Hate speech not protected in Canada

In a ruling on whether or not an individual could claim that anti-Muslim statements are immunized from civil liability because they are protected political commentary, Justice Shaun Nakatsuru has provided one of the clearest decisions yet that the constitutional protection of free expression does not extend to hate speech. And in a Canadian twist, the court relied on a 30-year-old Supreme Court judgment on anti-Semitic hate speech to rule that the public is best served in the suppression of communications of racial, ethnic or religious hatred.
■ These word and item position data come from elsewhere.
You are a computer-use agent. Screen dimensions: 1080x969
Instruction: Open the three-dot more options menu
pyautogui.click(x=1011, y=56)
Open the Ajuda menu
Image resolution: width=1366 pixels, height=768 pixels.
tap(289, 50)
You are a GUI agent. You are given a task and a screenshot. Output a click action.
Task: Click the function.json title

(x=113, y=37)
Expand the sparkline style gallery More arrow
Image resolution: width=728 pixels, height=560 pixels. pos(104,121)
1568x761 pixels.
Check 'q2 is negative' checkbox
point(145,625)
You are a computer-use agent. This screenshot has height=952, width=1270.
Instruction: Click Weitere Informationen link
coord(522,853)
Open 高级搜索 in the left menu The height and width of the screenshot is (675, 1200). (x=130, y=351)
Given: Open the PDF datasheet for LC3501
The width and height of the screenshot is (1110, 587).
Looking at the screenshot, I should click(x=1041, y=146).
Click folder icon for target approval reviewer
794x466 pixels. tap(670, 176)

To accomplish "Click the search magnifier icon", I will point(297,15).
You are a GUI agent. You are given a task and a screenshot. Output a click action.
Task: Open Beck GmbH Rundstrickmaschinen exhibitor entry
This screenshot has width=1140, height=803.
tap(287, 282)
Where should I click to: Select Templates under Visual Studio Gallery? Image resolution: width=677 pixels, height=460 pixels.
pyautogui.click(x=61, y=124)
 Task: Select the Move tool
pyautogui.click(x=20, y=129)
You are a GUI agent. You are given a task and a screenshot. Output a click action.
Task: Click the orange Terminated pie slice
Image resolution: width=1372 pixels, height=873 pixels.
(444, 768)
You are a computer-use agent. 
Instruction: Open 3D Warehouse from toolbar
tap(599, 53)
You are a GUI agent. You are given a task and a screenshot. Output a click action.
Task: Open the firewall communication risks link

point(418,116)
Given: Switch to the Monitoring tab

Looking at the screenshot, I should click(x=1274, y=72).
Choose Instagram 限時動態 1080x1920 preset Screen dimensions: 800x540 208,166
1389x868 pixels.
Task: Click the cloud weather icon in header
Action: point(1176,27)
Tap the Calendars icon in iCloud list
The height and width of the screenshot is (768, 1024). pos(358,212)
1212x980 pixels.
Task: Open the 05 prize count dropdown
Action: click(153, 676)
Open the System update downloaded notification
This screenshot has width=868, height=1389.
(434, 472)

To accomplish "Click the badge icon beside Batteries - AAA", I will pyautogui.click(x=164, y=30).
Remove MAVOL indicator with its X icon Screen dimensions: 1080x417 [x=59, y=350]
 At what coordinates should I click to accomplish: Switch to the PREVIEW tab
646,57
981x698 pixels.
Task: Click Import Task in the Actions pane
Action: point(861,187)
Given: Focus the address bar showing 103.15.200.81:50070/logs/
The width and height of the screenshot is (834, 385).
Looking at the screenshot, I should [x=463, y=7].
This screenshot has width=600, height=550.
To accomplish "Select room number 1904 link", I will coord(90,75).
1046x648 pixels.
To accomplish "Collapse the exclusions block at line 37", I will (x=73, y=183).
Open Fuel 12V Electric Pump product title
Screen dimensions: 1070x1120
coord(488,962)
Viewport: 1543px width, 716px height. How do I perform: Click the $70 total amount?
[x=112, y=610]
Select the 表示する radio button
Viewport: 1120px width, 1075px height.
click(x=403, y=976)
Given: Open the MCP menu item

The case centres on a defamation suit brought by prominent restaurateur Mohamad Fakih against two notorious anti-Muslim advocates. Last summer, Ranendra “Ron” Banerjee and Kevin J. Johnston showed up at a Mississauga location of Paramount Fine Foods to purportedly “protest” during a fundraiser Paramount was hosting that day for the leader of the Liberal Party of Canada, Prime Minister Justin Trudeau.

Banerjee and Johnston filmed themselves harassing guests as they arrived and talking to the camera about the event, videos of which were later posted across dozens of websites and social media platforms. Banerjee is filmed saying that one would have to be a “jihadist” and “raped your wife a few times” to enter the restaurant. Johnston, who has already been charged with wilfully promoting hatred against the Peel Muslim community, was there providing his own comments.

Banerjee tried to stop the lawsuit from proceeding by claiming that he was expressing his viewpoint on a matter of public interest and invoking Ontario’s new anti-SLAPP (Strategic Litigation Against Public Participation) legislation passed in 2015. Banerjee claimed he was at the fundraiser to protest the government’s $10.5 million settlement with Omar Khadr and shouldn’t face civil liability for freely expressing his political views.

But the judge saw through the argument and provided analysis that not only allows the lawsuit to proceed (though Banerjee can still appeal), but also provides important clarity for others targeted by defamatory hate speech including racist stereotypes.

“This is a case about freedom of expression,” wrote Nakatsuru. “But it is also about the limits to that constitutionally protected right. Expressions of hatred and bigotry towards racial, ethnic, religious, or other identifiable groups have no value in the public discourse of our nation.”

This latest judgment reinforces what many of us instinctively know – hatred will never serve the public interest and to claim otherwise is out of step with the law.

SOURCE

2 comments:

Anonymous said...

Islam is evil !

Paul Weber said...

"Hate speech" will always be a subjective determination. Eventually it will always come down to one person saying - "I 'hate' what was said, therefore it's 'hate speech'."